対象:住宅設計・構造
新築のため、建築条件付きの土地の購入を迷っております。
地盤や擁壁に対する漠然とした不安があり、専門家の方のご意見を伺いたく質問させていただきます。
まったくの素人のため、分からないことばかりです。
よろしくお願いいたします。
土地について
平成20年にURが造成しています。
造成前は畑として使っており、2mほど盛土しているようです。
南側に高さ2.62mの擁壁があり、擁壁の下は明治時代からの田んぼです。
擁壁(プレキャストと現場打ち)の底版下1200mmはセメント系固化材で地盤改良しています。
URが行ったボーリング調査の結果は、値が手元にありませんが、擁壁の仕様確認のため取寄せた資料によると、土地の表面から順に、沖積粘性土層・洪積砂質土層(上層)・洪積砂質土層(下層)・洪積貝殻混じり砂層、となっています。
(ボーリングは購入希望の区画から約30m離れた所で行われています。

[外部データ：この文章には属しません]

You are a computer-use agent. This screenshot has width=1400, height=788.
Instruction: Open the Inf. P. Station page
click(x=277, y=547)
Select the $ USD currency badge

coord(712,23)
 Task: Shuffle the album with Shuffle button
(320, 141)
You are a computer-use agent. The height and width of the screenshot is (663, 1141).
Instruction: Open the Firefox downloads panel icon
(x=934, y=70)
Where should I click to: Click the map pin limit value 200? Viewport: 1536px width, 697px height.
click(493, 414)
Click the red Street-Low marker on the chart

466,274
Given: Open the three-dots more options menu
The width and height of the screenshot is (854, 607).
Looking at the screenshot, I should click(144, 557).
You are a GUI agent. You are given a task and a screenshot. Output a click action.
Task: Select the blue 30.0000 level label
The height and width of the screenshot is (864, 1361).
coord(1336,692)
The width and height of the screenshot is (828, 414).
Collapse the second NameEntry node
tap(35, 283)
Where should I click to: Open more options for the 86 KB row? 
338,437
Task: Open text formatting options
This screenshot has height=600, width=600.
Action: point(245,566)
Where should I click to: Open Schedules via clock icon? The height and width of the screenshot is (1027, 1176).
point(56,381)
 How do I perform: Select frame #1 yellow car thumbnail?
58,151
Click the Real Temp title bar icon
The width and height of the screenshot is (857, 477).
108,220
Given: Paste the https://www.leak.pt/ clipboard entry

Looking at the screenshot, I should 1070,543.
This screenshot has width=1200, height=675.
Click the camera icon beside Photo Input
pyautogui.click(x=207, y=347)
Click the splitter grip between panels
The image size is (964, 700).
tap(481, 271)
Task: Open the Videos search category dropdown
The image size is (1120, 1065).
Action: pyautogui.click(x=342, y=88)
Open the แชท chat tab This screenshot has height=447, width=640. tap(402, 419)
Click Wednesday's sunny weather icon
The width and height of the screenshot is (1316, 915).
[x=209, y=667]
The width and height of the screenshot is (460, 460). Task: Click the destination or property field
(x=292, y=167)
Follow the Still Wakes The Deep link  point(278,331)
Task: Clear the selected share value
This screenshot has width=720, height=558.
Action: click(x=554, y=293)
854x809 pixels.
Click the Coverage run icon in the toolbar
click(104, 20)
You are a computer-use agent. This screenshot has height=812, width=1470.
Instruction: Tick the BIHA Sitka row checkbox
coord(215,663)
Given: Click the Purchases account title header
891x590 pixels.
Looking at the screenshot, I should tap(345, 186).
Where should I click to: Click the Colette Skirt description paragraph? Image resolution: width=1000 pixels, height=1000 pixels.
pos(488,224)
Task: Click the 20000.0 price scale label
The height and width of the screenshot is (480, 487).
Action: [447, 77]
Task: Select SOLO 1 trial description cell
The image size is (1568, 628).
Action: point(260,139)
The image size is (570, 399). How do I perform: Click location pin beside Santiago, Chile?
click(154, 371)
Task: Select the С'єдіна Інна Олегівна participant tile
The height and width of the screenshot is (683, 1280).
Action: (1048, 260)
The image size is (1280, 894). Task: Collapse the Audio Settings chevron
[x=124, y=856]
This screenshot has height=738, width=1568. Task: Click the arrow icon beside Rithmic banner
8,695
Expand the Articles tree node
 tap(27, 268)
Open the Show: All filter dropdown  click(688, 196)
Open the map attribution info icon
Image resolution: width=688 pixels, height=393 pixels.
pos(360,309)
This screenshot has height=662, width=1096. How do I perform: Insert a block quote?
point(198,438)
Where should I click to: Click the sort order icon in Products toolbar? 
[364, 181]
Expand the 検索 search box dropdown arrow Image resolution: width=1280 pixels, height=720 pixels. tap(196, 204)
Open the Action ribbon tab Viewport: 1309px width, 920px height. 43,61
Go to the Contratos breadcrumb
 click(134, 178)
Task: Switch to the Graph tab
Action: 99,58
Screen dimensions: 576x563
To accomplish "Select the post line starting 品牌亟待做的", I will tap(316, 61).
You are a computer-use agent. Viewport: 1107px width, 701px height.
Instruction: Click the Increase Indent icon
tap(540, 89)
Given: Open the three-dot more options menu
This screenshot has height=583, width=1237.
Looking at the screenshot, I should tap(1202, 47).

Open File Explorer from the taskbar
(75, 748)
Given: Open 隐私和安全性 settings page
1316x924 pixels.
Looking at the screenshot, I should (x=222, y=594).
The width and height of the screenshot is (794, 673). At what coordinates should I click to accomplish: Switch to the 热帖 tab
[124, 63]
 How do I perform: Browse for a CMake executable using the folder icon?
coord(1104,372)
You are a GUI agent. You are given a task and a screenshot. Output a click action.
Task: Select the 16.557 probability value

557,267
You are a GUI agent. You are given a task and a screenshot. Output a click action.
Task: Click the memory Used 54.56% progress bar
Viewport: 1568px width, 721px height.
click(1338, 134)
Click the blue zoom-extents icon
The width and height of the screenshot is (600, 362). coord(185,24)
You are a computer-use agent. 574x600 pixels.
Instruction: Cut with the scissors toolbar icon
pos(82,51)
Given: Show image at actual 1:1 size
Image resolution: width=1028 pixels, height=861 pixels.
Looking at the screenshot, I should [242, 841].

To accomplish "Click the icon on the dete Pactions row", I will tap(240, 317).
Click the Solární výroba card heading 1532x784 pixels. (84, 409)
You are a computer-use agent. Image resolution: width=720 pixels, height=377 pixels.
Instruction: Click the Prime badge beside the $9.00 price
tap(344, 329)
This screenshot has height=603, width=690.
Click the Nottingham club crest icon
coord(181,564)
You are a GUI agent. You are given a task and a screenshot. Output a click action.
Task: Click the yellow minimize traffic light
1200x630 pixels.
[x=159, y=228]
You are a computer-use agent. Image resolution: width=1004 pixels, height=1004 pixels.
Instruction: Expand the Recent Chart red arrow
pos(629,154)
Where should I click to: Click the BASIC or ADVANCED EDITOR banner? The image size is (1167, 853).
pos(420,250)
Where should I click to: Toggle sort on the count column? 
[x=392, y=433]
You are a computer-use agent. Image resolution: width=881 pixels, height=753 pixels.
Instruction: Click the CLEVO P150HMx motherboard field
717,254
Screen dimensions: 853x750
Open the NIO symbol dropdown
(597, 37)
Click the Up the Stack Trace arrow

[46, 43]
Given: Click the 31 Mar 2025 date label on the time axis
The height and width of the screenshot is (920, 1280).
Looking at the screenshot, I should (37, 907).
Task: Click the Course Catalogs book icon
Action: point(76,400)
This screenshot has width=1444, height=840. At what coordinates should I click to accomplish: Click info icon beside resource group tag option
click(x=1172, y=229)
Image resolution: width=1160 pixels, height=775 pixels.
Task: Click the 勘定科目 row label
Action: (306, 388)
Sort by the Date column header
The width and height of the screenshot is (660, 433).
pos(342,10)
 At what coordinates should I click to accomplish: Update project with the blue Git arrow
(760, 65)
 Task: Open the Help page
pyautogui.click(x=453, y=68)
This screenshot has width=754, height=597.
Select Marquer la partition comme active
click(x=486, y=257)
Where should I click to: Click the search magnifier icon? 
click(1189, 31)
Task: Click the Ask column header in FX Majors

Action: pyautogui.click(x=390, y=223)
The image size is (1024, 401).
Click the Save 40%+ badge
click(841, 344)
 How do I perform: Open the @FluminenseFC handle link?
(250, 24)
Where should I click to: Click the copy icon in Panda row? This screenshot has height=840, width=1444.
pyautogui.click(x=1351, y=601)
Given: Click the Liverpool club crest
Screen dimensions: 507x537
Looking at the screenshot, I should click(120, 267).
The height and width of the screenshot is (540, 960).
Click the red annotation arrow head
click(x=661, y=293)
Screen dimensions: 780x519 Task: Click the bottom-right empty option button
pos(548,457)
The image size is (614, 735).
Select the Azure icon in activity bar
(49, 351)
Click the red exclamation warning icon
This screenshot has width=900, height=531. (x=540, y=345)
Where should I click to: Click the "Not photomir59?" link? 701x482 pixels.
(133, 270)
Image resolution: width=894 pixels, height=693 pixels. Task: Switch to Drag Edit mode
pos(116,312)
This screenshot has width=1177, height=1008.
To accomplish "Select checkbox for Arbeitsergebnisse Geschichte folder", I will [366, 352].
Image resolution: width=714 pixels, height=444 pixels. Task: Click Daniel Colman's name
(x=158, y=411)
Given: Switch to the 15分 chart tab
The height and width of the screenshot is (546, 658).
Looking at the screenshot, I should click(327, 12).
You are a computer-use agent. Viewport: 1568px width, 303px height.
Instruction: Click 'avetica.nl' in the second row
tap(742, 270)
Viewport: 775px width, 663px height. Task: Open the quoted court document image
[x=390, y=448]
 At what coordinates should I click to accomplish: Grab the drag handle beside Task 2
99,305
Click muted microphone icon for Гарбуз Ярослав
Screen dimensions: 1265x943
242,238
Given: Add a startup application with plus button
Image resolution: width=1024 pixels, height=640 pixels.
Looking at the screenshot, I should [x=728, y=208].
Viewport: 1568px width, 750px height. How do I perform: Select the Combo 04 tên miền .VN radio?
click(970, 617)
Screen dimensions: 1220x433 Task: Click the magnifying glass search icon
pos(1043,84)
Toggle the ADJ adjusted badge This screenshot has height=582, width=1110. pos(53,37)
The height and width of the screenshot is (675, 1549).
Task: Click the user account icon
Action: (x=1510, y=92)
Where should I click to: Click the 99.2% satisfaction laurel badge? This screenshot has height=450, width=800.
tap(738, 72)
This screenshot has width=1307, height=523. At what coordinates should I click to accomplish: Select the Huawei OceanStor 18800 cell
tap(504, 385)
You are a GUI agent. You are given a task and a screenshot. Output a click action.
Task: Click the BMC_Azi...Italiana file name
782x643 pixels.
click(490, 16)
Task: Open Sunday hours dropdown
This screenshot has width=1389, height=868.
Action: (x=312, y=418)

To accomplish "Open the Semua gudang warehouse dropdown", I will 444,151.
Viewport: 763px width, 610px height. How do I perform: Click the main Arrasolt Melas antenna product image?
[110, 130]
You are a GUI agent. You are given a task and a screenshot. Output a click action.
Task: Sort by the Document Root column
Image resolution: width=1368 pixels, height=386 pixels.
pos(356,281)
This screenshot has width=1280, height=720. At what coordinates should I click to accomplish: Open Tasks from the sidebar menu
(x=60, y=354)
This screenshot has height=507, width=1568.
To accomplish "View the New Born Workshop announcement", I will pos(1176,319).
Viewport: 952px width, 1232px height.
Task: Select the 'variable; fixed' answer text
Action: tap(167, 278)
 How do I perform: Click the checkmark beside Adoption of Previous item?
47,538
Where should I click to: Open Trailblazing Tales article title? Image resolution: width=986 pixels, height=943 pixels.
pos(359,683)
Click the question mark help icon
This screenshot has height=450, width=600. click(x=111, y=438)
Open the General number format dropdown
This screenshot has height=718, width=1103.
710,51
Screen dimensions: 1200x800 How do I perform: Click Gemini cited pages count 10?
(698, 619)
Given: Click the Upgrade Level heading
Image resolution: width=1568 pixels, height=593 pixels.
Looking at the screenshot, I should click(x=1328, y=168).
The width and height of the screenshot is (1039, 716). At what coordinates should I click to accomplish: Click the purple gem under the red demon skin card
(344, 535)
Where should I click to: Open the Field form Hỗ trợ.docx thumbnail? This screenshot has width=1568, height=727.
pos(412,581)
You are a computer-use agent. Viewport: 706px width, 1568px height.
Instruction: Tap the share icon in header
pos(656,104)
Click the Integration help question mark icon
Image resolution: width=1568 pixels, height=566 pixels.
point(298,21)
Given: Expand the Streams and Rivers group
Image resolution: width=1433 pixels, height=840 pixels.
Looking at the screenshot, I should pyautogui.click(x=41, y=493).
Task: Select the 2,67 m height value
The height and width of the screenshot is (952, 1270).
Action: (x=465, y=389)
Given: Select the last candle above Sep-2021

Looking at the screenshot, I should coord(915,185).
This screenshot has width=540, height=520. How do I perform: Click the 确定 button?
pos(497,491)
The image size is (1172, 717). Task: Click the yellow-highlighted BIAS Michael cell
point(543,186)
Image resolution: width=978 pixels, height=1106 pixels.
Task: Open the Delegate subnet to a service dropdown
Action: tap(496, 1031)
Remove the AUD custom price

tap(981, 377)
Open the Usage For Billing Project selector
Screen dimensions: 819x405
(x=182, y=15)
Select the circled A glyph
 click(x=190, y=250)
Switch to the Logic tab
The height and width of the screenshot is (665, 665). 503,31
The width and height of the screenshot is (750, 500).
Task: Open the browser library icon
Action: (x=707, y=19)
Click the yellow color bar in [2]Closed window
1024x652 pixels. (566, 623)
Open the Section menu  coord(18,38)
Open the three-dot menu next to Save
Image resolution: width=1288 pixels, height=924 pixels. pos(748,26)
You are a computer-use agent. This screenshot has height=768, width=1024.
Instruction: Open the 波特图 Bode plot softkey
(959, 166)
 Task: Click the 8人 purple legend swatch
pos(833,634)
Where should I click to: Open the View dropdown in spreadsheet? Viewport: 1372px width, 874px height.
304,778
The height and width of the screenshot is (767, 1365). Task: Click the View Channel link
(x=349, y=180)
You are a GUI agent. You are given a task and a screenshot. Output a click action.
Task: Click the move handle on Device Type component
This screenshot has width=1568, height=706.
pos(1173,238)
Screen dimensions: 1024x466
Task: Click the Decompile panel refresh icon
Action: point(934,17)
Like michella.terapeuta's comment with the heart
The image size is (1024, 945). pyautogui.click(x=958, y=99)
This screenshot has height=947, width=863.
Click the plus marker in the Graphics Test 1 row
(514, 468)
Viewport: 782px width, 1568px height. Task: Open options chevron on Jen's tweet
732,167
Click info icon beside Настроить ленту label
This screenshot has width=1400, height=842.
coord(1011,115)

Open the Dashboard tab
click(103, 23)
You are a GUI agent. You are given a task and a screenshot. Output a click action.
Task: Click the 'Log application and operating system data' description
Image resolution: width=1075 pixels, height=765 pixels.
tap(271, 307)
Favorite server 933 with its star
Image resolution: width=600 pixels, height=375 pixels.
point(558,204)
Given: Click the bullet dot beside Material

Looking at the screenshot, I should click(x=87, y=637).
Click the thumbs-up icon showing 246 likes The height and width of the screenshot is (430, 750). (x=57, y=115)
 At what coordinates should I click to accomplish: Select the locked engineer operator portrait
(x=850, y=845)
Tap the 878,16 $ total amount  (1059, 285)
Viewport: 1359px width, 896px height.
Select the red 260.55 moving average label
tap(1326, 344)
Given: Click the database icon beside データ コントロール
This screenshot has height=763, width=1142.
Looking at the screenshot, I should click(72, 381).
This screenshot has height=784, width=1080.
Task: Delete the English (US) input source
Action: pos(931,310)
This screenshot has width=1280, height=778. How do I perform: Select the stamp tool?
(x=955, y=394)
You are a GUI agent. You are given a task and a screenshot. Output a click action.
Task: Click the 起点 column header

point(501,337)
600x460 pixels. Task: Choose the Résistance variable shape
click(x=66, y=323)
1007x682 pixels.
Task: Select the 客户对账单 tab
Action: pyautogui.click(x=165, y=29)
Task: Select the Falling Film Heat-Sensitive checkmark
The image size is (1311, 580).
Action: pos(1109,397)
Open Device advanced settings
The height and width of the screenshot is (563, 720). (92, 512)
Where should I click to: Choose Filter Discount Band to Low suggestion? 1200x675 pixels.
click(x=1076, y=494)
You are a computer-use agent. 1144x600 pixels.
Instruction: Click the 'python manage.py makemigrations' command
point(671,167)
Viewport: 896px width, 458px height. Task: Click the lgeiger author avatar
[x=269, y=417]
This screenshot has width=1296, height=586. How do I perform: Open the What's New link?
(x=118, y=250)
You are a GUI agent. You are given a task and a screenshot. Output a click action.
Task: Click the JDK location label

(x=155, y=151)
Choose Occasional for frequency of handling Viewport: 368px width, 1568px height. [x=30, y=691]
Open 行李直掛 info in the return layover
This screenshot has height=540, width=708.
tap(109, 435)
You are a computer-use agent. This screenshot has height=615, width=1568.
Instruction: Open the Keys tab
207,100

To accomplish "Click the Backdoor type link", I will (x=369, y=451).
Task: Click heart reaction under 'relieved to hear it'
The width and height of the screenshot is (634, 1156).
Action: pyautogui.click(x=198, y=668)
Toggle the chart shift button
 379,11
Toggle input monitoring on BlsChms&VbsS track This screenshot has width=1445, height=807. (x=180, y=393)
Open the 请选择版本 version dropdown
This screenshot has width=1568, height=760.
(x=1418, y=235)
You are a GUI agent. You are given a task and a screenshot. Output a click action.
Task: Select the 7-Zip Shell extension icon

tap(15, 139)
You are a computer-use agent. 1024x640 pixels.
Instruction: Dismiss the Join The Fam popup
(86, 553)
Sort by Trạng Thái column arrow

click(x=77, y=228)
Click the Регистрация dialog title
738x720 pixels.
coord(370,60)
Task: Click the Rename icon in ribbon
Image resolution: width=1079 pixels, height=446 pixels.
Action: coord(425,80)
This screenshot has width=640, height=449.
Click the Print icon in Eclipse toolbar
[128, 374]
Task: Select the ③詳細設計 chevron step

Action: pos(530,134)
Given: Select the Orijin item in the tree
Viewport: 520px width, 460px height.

)
ハウスメーカーは契約後に、スエーデン式サウンディングと表面派探査法で地盤調査を行うそうです。
以下について、質問させていただきます。
1.地盤ですが、洪積砂質土層(下層)(盛土した地面から、おそらく8mほどの深さだと思われます。)までN値が10を超えていないようなのですが、これはいわゆる軟弱地盤ということでしょうか。
東日本大震災の時には震度6弱だった地域でもあり、地震発生時の心配しているのですが、木造二階建て住宅の場合、柱状改良工法で問題ないのでしょうか。
2.既製品の擁壁の一部に15~20cmほどの横方向のクラックが2本入っています。(擁壁の下から3分の1より上の場所です。)
クラックの原因は何が考えられますでしょうか。
もし、原因が沈下だとしましたら、メンテナンス等はどのようにすればよいのでしょうか。
また、一般的に擁壁の耐用年数はどれくらいなのでしょうか。
分かりにくい説明で申し訳ありません。よろしくお願いいたします。
stsyrupさん ( 茨城県 / 女性 / 44歳 )
回答:1件

中舎 重之
建築家
2
地盤と擁壁の話
質問の順序で回答します。
Q1:URの地盤データで、洪積砂質土層でのN値が10と言うのは、
数値としては、低い感じがします。 地下水位が高いのかも知れません。
軟弱地盤では有りません。 軟弱地盤とはN値が3以下の時に称します。
木造2階建てにおいては、支持地盤が8mも低い場合の柱状改良には疑問が有ります。
柱状改良の深さは6mが限度と思います。
それと、地下水流(伏流水)が有る場合の柱状改良はNGです。
硬化剤のセメントが、水に溶けて流れ出します。
Q2:擁壁のクラックは、工場での製造工程で発生したものでしょう。
クラックの位置が、下から3分の1より上との事ですので、
構造耐力上は問題は有りません。
原因は沈下によるものでは、有りませんので心配はいりません。
メンテナンスは、URに申し出て下さい。
図面と現場写真をつけて、A4版の紙に問題を提示して下さい。
URの対応が遅い場合は、建築工事の工務店の社長に、
モルタルにて、充填するよう依頼して下さい。
擁壁の耐用年数ですが、昔ならば土木工事においては、60年が決まりでしたが、
現在はどの位かは判りません。
当方が推測するには、現場打ちのコンクリートならば40年。
工場製作の場合は、50年でしょうか。
2015.4.20 中舎重之 Fax:046-263-9324
評価・お礼

stsyrupさん
2015/04/20 20:22ご回答ありがとうございます。
軟弱地盤ではないのですね。
地下水位も関係あるとは思いませんでした。
木造二階建ての予定ですので、もしこの土地に建てるとしましたら、
ハウスメーカーに地下水流についても確認したいと思います。
擁壁のクラックも心配だったのですが、沈下が原因ではないとのこと、
安心いたしました。
URにはハウスメーカー経由ですが、連絡を取ってもらおうと思います。
擁壁の耐用年数は、現場打ちの方が比較的短いということですね。
コンクリートなので、もっと長く持つと考えていました。
造成後、すでに7年ほど経過していますので、
そのあたりも考慮して進めたいと思います。
どうもありがとうございました。

中舎 重之
2015/04/21 08:18評価をいただき、有難う御座います。
木造住宅の地盤調査では、SS調査になります。
地下水位の測定も除外されています。
ですから、調査の前に地下水位を調べるように依頼して下さい。
ベテランの調査員ならば、地下水位を探り当てるのは難しくありません。
ただし、地下水が流れているか、滞留しているかの調査は別物です。
地下水位が浅ければ、その深さまで掘って見れば一目瞭然です。
地下水位が深ければ、その道のプロに依頼して下さい。